Wijkt Steve Case daarmee af van de traditionele adventistische uitleg van het boek Openbaring? Ja zeker. Maar hij doet dat niet door zich af te zetten tegen die traditionele interpretatie. Hij kijkt simpelweg naar de tekst. Wat betekende die voor de mensen aan het einde van de eerste eeuw en hoe hebben die woorden zeggingskracht voor ons? En daarbij gaat het er niet om dat we vervolgens meer weten over de geschiedenis, of een gedetailleerd tijdpad voor de eindtijd kunnen uitzetten, maar om de vraag of we een nauwere band met Christus hebben gekregen.

Ik voel me bij deze benadering heel senang. In de loop van mijn werkzame leven in de Adventkerk ben ik behoorlijk opgeschoven ten aanzien van de uitleg van de boeken Daniël en Openbaring. Dat geldt overigens voor veel adventistische predikanten, zowel in Nederland als elders. Om niet te veel deining te veroorzaken doen velen er liever het zwijgen toe dan dat ze allerlei aspecten van de traditionele uitleg blijven verdedigen, die ze inmiddels achter zich hebben gelaten.

Ik heb een aantal jaren geleden eens uitgebreid gekeken naar de ontwikkelingen ten aanzien van de uitleg van Daniel en Openbaring in het adventisme. Dat resulteerde in een lezing tijdens een bijeenkomst van de Europese vereniging van Adventistische theologen in Roemenië in April 2011. Die lezing heb ik vorig jaar bewerkt tot een artikel in het theologische tijdschrift SPES CHRISTIANA (vol. 31, no. 2, blz. 5-24). Ik kwam tot de conclusie dat er zeker sprake is van een verschuiving in de uitleg van de twee bijbelboeken die vanaf het begin een bijzondere plaats hadden in het adventistisch denken en de geloofsverkondiging van de kerk.

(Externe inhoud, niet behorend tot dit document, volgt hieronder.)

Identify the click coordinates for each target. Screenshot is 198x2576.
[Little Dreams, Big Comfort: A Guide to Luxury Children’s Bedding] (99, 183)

Weliswaar blijft de kerk officieel aandringen op de zgn. historische uitleg, en is die ook nog steeds terug te vinden in recente kerkelijke publicaties, maar de meeste auteurs zijn veel voorzichtiger geworden in hun directe toepassingen op historische personen en organisaties. (Helaas geldt dat niet voor diverse sprekers en organisaties aan de rand van de kerk. Hun publicaties en de power points van hun lezingen zijn onverminderd te herkennen aan afbeelden van pauselijke tiara’s en afschuwelijke veelkoppige monsters.)

Steve Case heeft een benadering gekozen waarmee ik van harte instem. Ongetwijfeld zullen sommigen echter de wenkbrauwen fronsen. Was alles wat we in het verleden over het boek Openbaring zeiden dan verkeerd? Valt er niet meer over te zeggen dan we te horen krijgen in de lezingen die deze week in Utrecht worden gehouden ? Misschien wel. Maar Jezus vinden in het boek Openbaring is het allerbelangrijkste. Ik hoop dat veel deelnemers deze week dingen zullen ontdekken in Openbaring die hen geestelijk verrijken. Dat is het doel waaraan ik ook graag mijn medewerking verleen.